## WHAT NEEDS TO BE DONE
Each line from the one bearing "Bookmark the Seo 101 presentation" through the last line of the entries below should be returned exactly, with pictures left out.

## Pixel coordinate grounding data
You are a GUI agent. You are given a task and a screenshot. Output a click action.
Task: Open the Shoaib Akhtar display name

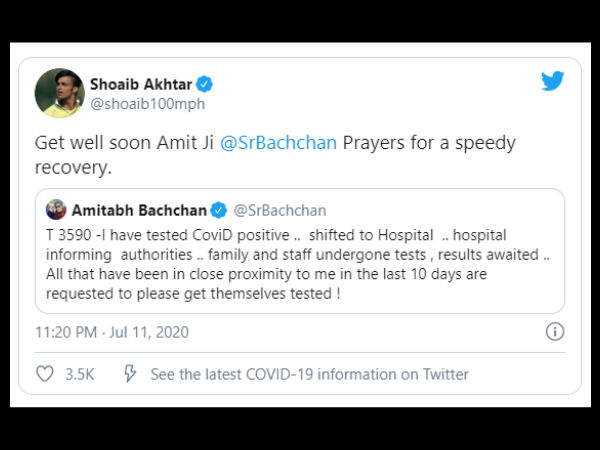(141, 84)
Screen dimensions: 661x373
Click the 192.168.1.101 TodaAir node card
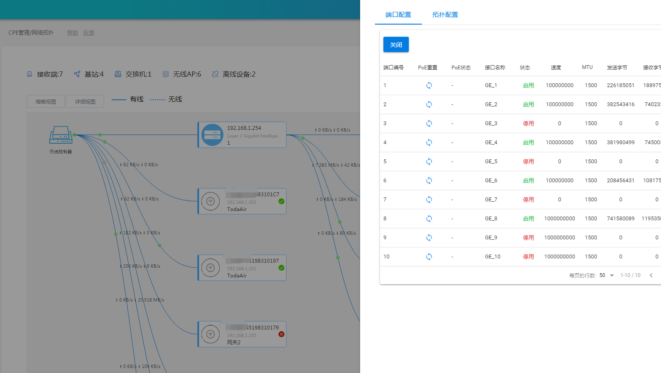[x=242, y=268]

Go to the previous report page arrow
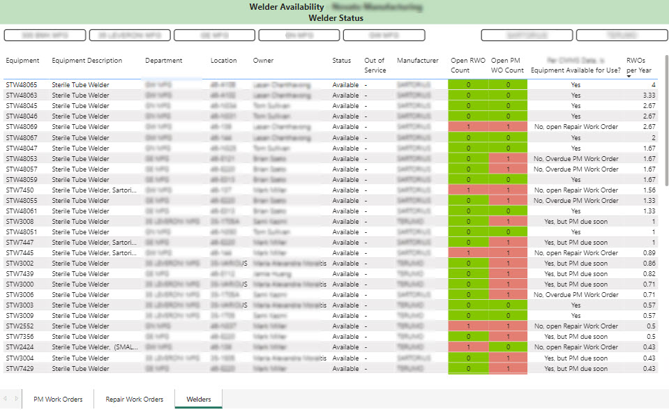(x=6, y=399)

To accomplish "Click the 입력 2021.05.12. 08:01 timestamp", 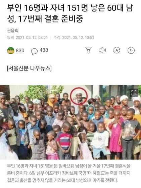I will point(27,38).
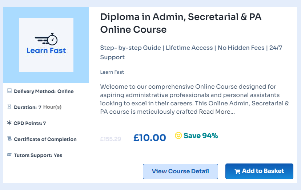Select the Learn Fast course thumbnail image
Image resolution: width=301 pixels, height=190 pixels.
(x=46, y=45)
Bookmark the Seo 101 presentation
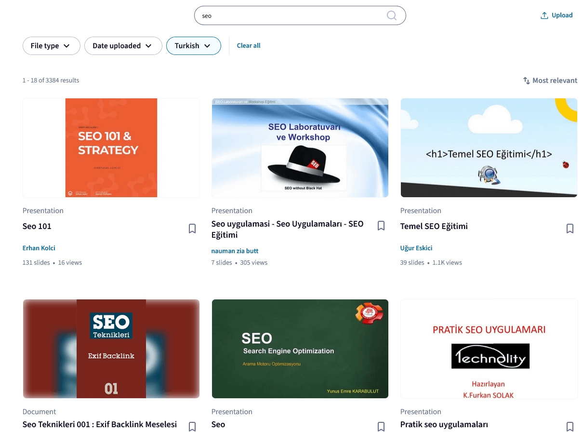 click(192, 228)
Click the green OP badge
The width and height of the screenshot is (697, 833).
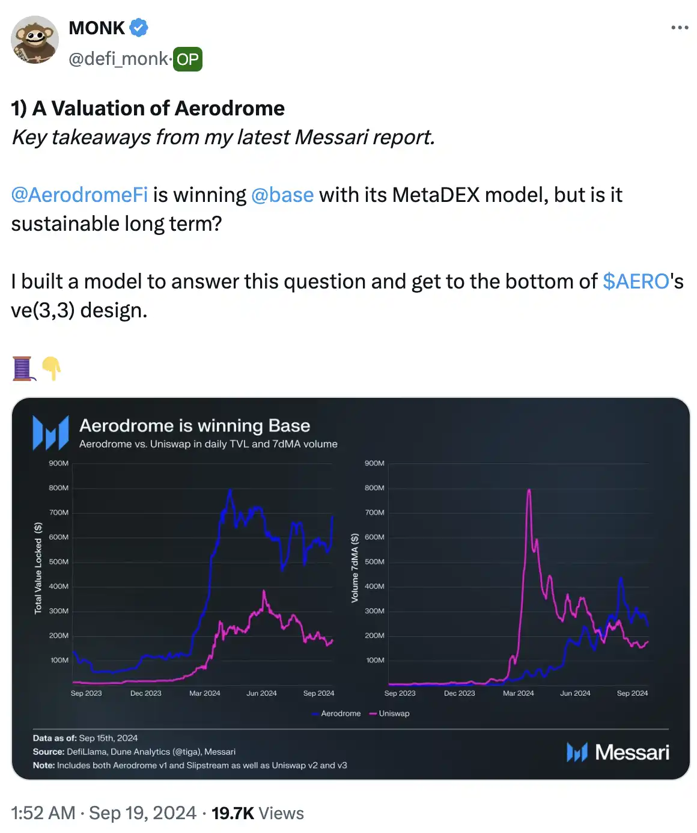click(x=187, y=60)
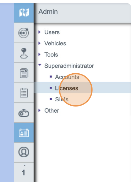Click the Users label
The width and height of the screenshot is (135, 182).
52,32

## YOUR SOLUTION
Bookmark the Seo 101 presentation
 click(192, 228)
Click the green OP badge
The width and height of the screenshot is (697, 833).
click(x=187, y=60)
Click the Users label
The width and height of the screenshot is (135, 182).
52,32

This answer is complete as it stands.